──────── 提示文 ────────

2月はデンマークの伝統的なお祭り「ファステラウン」のワークショップを行う特別バージョン。
どんなお祭りなのか楽しみです!
訪れたのは田久にある⺠家。ここを所有者の厚意で会場として使わせてもらっているそう。
開始時間より早めに伺うと、運営スタッフのみなさんが準備を始めていました。
この日は代表の清水さんをはじめ、副代表に学生・市民ボランティアスタッフまですべてが男性!
子育てのイベントというと女性中心という印象があったため、とても新鮮でした。
年齢や性別に関わらず、みんなで子育てを支援したいという姿勢がとても素晴らしいですよね。
大学生ボランティアからは、「子どもたちとの接し方など、座学では学べない生きたスキルや経験を得ることができています」とボランティアをする側の魅力も教えていただきました。
宗像市のボランティアシステムを利用して参加しているスタッフもいました。

──────── データ抜粋 ────────

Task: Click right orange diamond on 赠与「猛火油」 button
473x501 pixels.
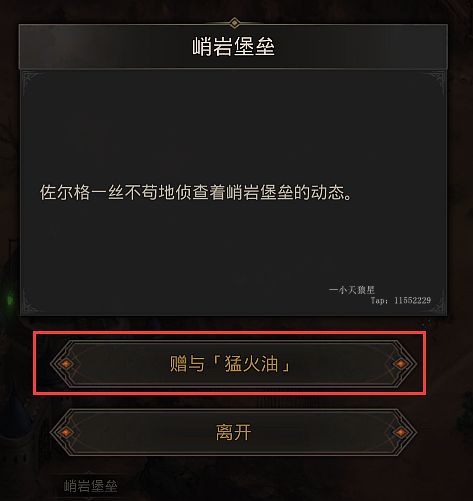Action: (400, 364)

────────

取り組む問題:
[1] 提示文から、「子育てのイベントというと女性中心という印象があったため、とても新鮮でした。」という語句を含む箇所を始まりとし、「魅力も教えていただきました。」という語句の後までを抜き出してください。
[2] 提示文によると、会場として使われている民家はどこにありますか。
[3] 提示文の「大学生ボランティアからは」で始まる段落を、主な内容を残して短く書き直してください。

演習の解答:
[1]
子育てのイベントというと女性中心という印象があったため、とても新鮮でした。
年齢や性別に関わらず、みんなで子育てを支援したいという姿勢がとても素晴らしいですよね。
大学生ボランティアからは、「子どもたちとの接し方など、座学では学べない生きたスキルや経験を得ることができています」とボランティアをする側の魅力も教えていただきました。

[2] 田久にあります。

[3] 大学生ボランティアは、子どもとの接し方など座学では学べない実践的なスキルや経験を得られることを、ボランティアをする側の魅力として挙げた。